Italian travels of a classicist with an eye for the absurd
Speaking to Clio, by Alberto Savinio. Translated by John Shepley. Marlboro, Vt.; The Marlboro Press. 131 pp. $14.95. American readers have not had easy access to the works of Alberto Savinio. Savinio - the pseudonym of Andrea de Chirico - was a writer, musician, and painter. Like his brother Giorgio, he was associated with the Surrealist movement. Of some 20 books of fiction, essays, and plays written by this Italian author, ``Speaking to Clio'' is the first to be translated into English.
Originally published in 1941, ``Speaking to Clio'' is the journal of brief trips Savinio took in 1939: to the Abruzzi highlands and to the Etruscan burial places at Cerveteri and Tarquinia.
As a travel journal, the book is delightful. Savinio is at once erudite and light in spirit, a classicist with an eye for the absurd - as when he tells us that the Apollo Belvedere, ``the most foppish of the pagan gods,'' has the ``Hollywood disease,'' or how the guide in Sulmona, asked why Ovid's statue rests upon a book, replies that he was so learned he ``read even with his feet.''
But from the start, Savinio makes it clear that his journey is unusual. His guide, he tells us, is Charon, ``he who escorts souls from this life to the other.'' His muse is Clio, whose province is epic poetry and history.

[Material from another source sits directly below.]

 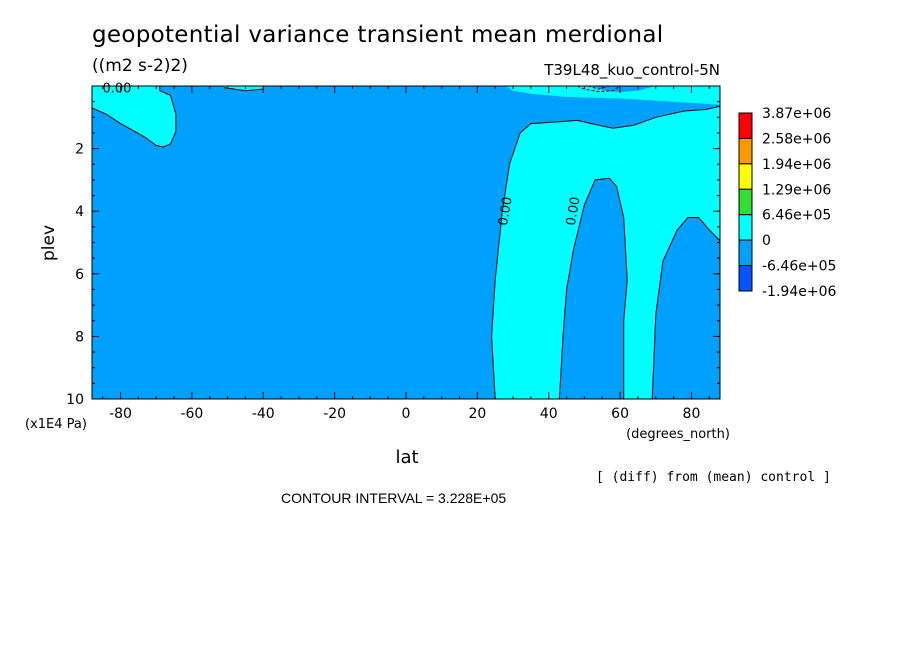 I want to click on x-tick-label: 0, so click(x=406, y=414).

In his preface, which provides the underpinning for the journal, Savinio ruminates on the process of history. Playing on the meaning of the name Clio, which is derived from the Greek word ``to celebrate,'' he associates it instead with a homonym meaning ``to close.'' Written history, Savinio suggests - including a journal such as his - is a process of closure, a cleansing. ``That civilization will be perfect that translates everything into history and allows us to rediscover ourselves each morning in a fresh condition, free from the past.''
Civilization, of course, isn't perfect, history functions incompletely, and the past does haunt the present. As Savinio travels, he seeks out the interplay between past and present, the relationship between the living and the dead.
In the Abruzzi, the churches are built on the temples of pagan gods. Near Sulmona, Savinio feels ``an ineffable Presence in the countryside''; the region is haunted by Celestine and Ovid - ``conflicting genii'' - the first, ``a genius of saintliness and grace,'' the second, ``an infernal spirit.''
Savinio's theme becomes yet more explicit in the Etruscan necropoli. In an eloquent essay on Cerveteri, he discusses the struggle between the Romans and the Etruscans: ``...a war of souls.'' The Etruscans - our ``romantic fathers,'' with a touch of evil - were vanquished by the logical, classical Romans; but they bequeathed us ``their acute doubts, their metaphysical terrors.'' Is it because the Etruscans left no literature, no written documents, that their mysteries - unprocessed by history - linger, threatening to surface?
This is a tight, evocative book, strengthened by what it leaves unsaid. Savinio offers philosophical musings, not theories; poetry, not proof. Literature, he says, ``wants only to give form and shimmer to the continuous present in life.'' ``Speaking to Clio'' conveys a sense of that present, which is why, perhaps, though it leads through the land of the dead, it leaves a sense of joy.
Gail Pool reviews travel literature for the Monitor.